Brixen has a railway station on the Brenner Railway, which connects the town to Verona and Innsbruck. It has an individual fare structure for public transport within the Tirol-Südtirol zone.

Italy

- Regional Train (Trenitalia Regional): Brennero/Brenner – Fortezza/Franzensfeste – Bressanone/Brixen – Chiusa/Klausen – Bolzano/Bozen – Trento – Rovereto – Verona – Isola della Scala – Nogara – Bologna

Germany/Austria/South Tyrol

(D for Germany, A for Austria)

On 11 December 2016, ÖBB took over Deutsche Bahn's night trains. The Munich-Milan service was withdrawn.

- Night Train (DB CityNightLine) Munich-Milan/Rome: Munich (D) – Kufstein (A) – Jenbach (A) – Innsbruck (A) – Brixen/Bressanone – Bolzano/Bozen – Trento/Trient – Verona – Peschiera del Garda – Brescia – Milan
- Intercity Train (ÖBB Eurocity) Munich-Verona/Venice: Munich (D) – Kufstein (A) – Jenbach (A) – Innsbruck (A) – Brenner/Brennero – Franzensfeste/Fortezza – Brixen/Bressanone – Bolzano/Bozen – Trento – Rovereto – Verona – Padua – Venice
- Intercity Train (ÖBB Eurocity) Munich-Verona/Bologna: Munich (D) – Kufstein (A) – Jenbach (A) – Innsbruck (A) – Brenner/Brennero – Franzensfeste/Fortezza – Brixen/Bressanone – Bolzano/Bozen – Trento – Rovereto – Verona – Bologna
- Regional Train (Südtirol Bahn Regio-Express) Bolzano/Bozen-Innsbruck: Bolzano/Bozen – Brixen/Bressanone – Franzensfeste/Fortezza – Sterzing/Vipiteno – Brenner/Brennero – Innsbruck
- Regional Train (Südtirol Bahn Regio) Brixen/Bressanone-Lienz: Brixen/Bressanone – Franzensfeste/Fortezza – Mühlbach/Rio di Pusteria – Vintl/Vandoies – Ehrenburg/Casteldarne – St. Lorenzen/San Lorenzo di Sebato – Bruneck/Brunico – Olang/Valdaora – Welsberg/Monguelfo – Niederdorf/Villabassa – Toblach/Dobbiaco – Innichen/San Candido – Lienz (A)
- Train connects at Verona with ÖBB EuroNight Rome-Vienna: DB CityNightLine splits into two trains (first half couples with ÖBB Rome-Vienna and leaves for Vienna or Rome; second half continues to Munich or Milan). Vienna-Rome splits into two trains (first half continues to Rome or Vienna; second half couples with DB CityNightLine for Milan or Munich).

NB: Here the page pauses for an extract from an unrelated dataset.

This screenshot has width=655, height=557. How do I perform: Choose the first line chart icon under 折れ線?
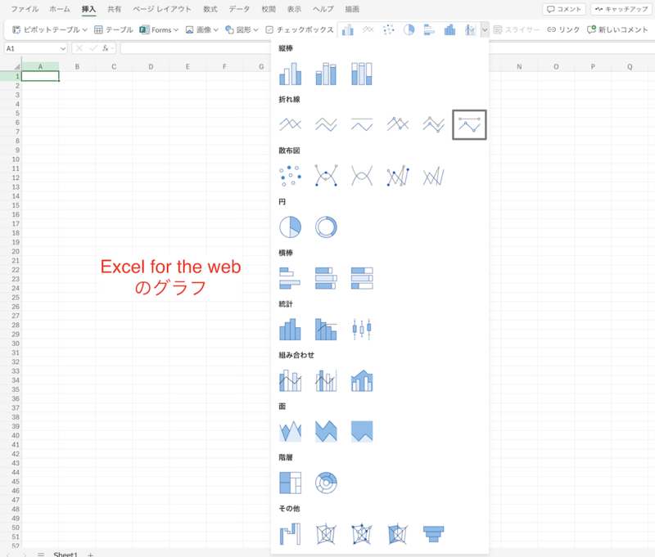click(290, 124)
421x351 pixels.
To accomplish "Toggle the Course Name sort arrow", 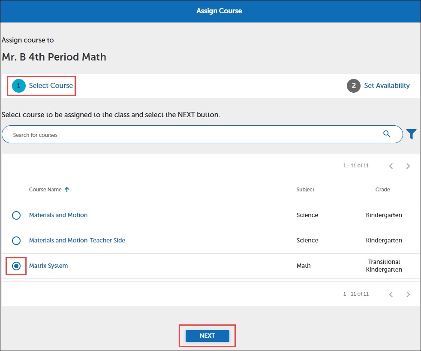I will pos(67,189).
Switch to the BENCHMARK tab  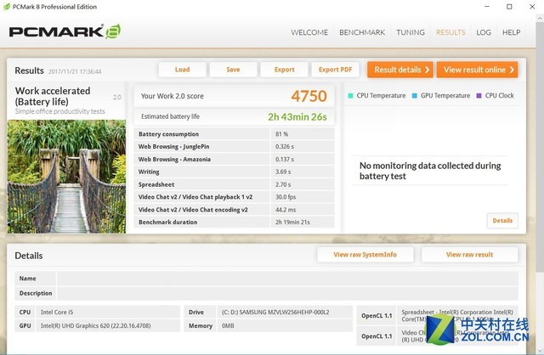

By road, the town has two exits on the Brenner Autobahn that connects Brixen to the Brenner Pass.

==Twin towns – sister cities==
Brixen is twinned with:
- SVN Bled, Slovenia, since 2004
- CZE Havlíčkův Brod, Czech Republic, since 1992
- GER Regensburg, Germany, since 1969

==Sports==
- Brixen hosted the 2009 World Youth Championships in Athletics.
- Brixen hosted the 16th Unicycle World Convention and Championships (UNICON) in July 2012.